Question

Find the area of the region bounded by the graphs of the given equations. $$ y=\frac{12}{x^{2}+5 x+6}, y=0, x=0, x=1 $$

Short answer

The area of the region bounded by the graphs of the given equations is \(12\ln{(\frac{2}{3})}\)

Step-by-step solution

Understand the problem

The problem gives four bounding equations: \(y=\frac{12}{x^{2}+5 x+6}\), \(y=0\), \(x=0\), and \(x=1\).
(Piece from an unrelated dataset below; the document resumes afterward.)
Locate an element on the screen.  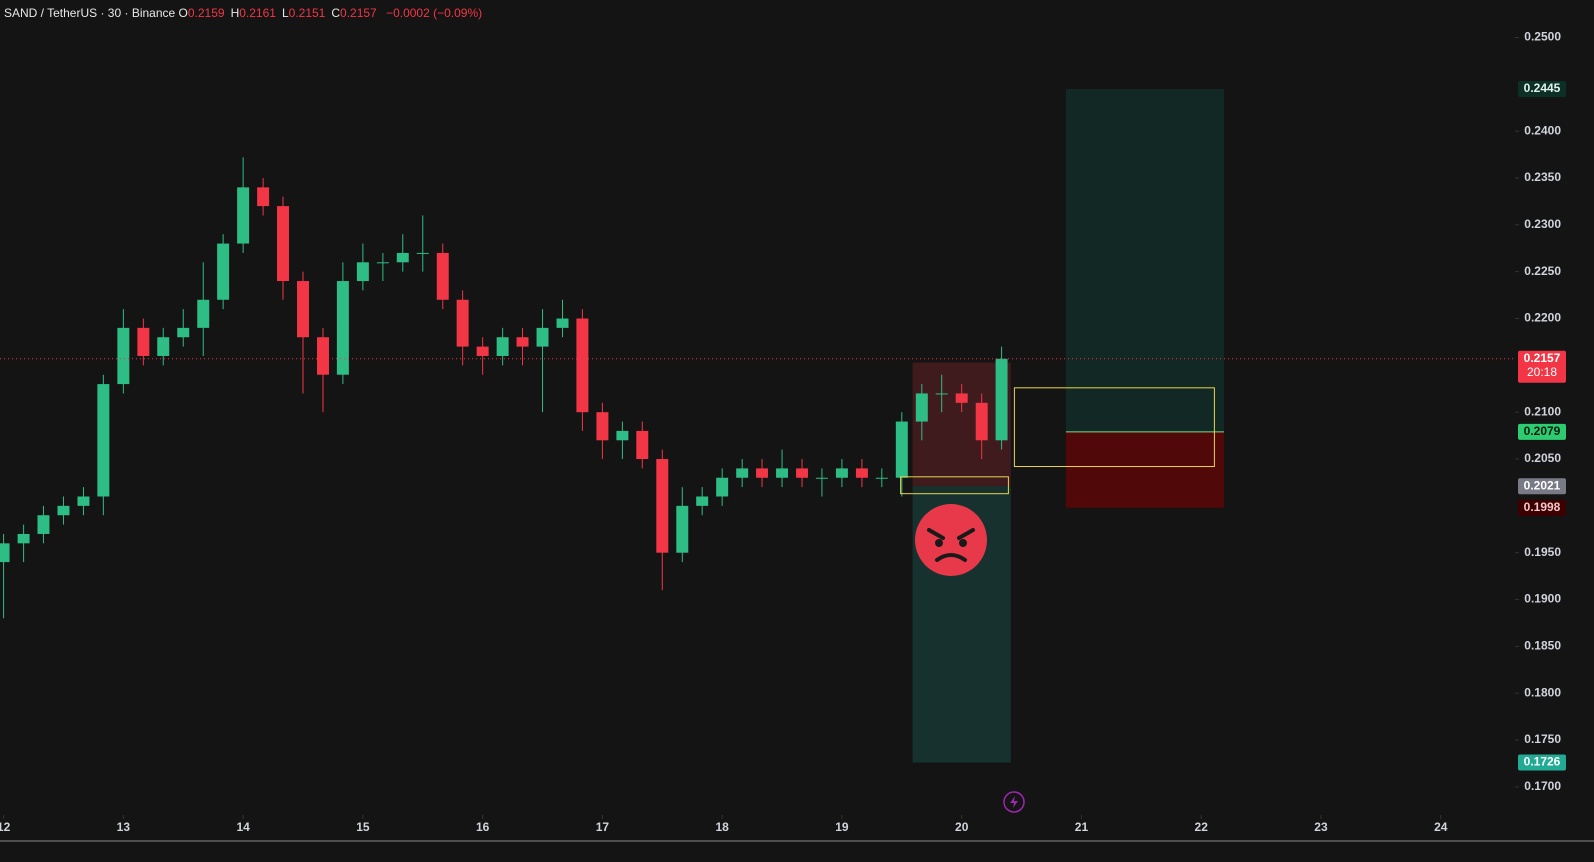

These equations set up the boundaries of the area to find.

Set up the integral

From the equation \(y=\frac{12}{x^{2}+5 x+6}\) the integral can be set up as: \(\int_{0}^{1} \frac{12}{x^{2}+5 x+6} dx\).

Simplify the integrand

The integrand can be simplified by doing a partial fractions decomposition to get: \(\int_{0}^{1} (\frac{6}{x+2} - \frac{6}{x+3}) dx\).

Evaluate the integral

The integral can now be evaluated using the fundamental theorem of calculus: \([\frac{6 \ln|x+2|}{1} - \frac{6 \ln|x+3|}{1} ]_{0}^{1} = 6(\ln2-\ln3)-6(\ln3-\ln2) = 12\ln{(\frac{2}{3})}\).